Dosimetric parameters were significantly different between plans.

IV. DISCUSSION

Previous studies have illustrated the improved conformity and homogeneity during delivery of radiation therapy using SIB IMRT over sequential IMRT in a variety of anatomic sites. , While some authors have investigated the use of SIB for replacing the brachytherapy boost of gross disease, there is no thorough dosimetric analysis of these parameters for boosting nodal targets in locally advanced cervical cancer. This study compares the treatment plans generated using sequential and SIB IMRT in patients with varying nodal boost locations. We found that SIB IMRT, when compared to sequential IMRT, provides comparable target coverage while reducing the volumes of doses higher than the prescription to the PTV. Our study also demonstrated improved OAR sparing, particularly for high doses to small volumes of the rectum and small bowel.

A similar comparison of these treatment schemes in vulvar carcinoma patients yielded comparable sparing of nearby structures, with differences in favor of SIB IMRT for the small bowel. Our results are consistent with these previous findings, but show greater sparing of organs‐at‐risk, including those partially embedded within the target volumes. A recent study from Bern Hospital showed SIB to PET‐avid lymph nodes resulted in comparable two‐year, disease‐free survival and acute toxicities to previously published studies involving sequential IMRT for cervical cancer patients. However, the authors note a concern with risk of acute bowel injury and lack of supporting data for doses exceeding 50 Gy, particularly with SIB to para‐aortic regions. In contrast, Vargo et al. reported on a retrospective series of patients treated with extended field IMRT with concomitant nodal boost to a median dose of 55 Gy delivered in 25 fractions, and found the regimen was well tolerated and provided adequate nodal control. Verma et al. focused on duodenal data from patients treated with extended field SIB IMRT, which demonstrated that the rate of duodenal injury is associated with V55 and significantly increases as V55 exceeds 15 cm3. Alternatively, Poorvu et al. did not find any correlation between duodenal or other gastrointestinal toxicities and dose when nodal boosts of up to 65 Gy were delivered. We found the small bowel doses to 2 cc and 0.1 cc were actually lower in the SIB plans for almost all patients, including those with para‐aortic boost volumes. However, we acknowledge that proximity or overlap of the boost volume to surrounding normal tissue is an important factor to consider when choosing a treatment plan, as SIB IMRT would subject a larger volume of the organ at risk to higher doses of radiation. Additional clinical experience is needed to prospectively assess the translational value of this data and potential risk of bowel injury with a higher radiobiological dose delivered with SIB.

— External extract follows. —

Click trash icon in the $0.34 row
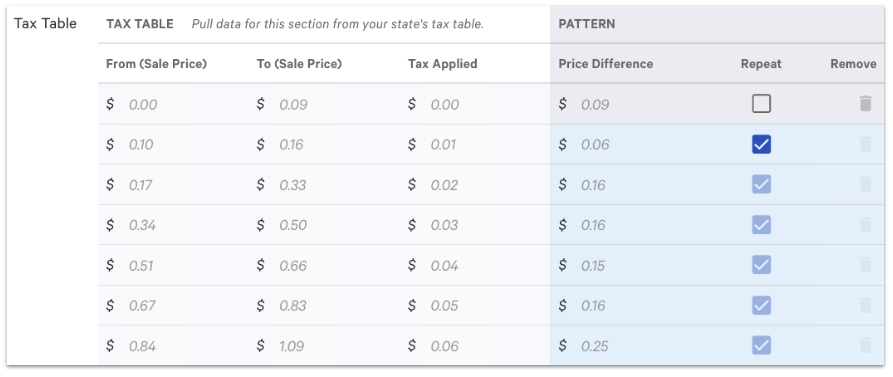This screenshot has width=893, height=377. click(865, 225)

Organ motion and CTV regression during treatment are also important factors to consider when prescribing higher doses to a boost volume. Herrera et al. used weekly on‐board megavoltage CT to track target volume motion and regression during six weeks of treatment. The pelvic CTV volume decreased over six weeks for all patients, but did not result in underdosing except in the two patients whose uteri became retroverted during the course of treatment. Bladder and rectum volumetric change and movement between fractions were also shown to significantly contribute to CTV underdosage. Planned and delivered doses to OAR at the end of treatment were not statistically different when considering the entire cohort. These findings are particularly important for patients in which the boost PTV volume is adjacent to or involves an OAR. The investigators of this study did not study motion of the nodal CTV, however, because they acknowledged that little motion is expected for nodal volumes that track bony anatomy.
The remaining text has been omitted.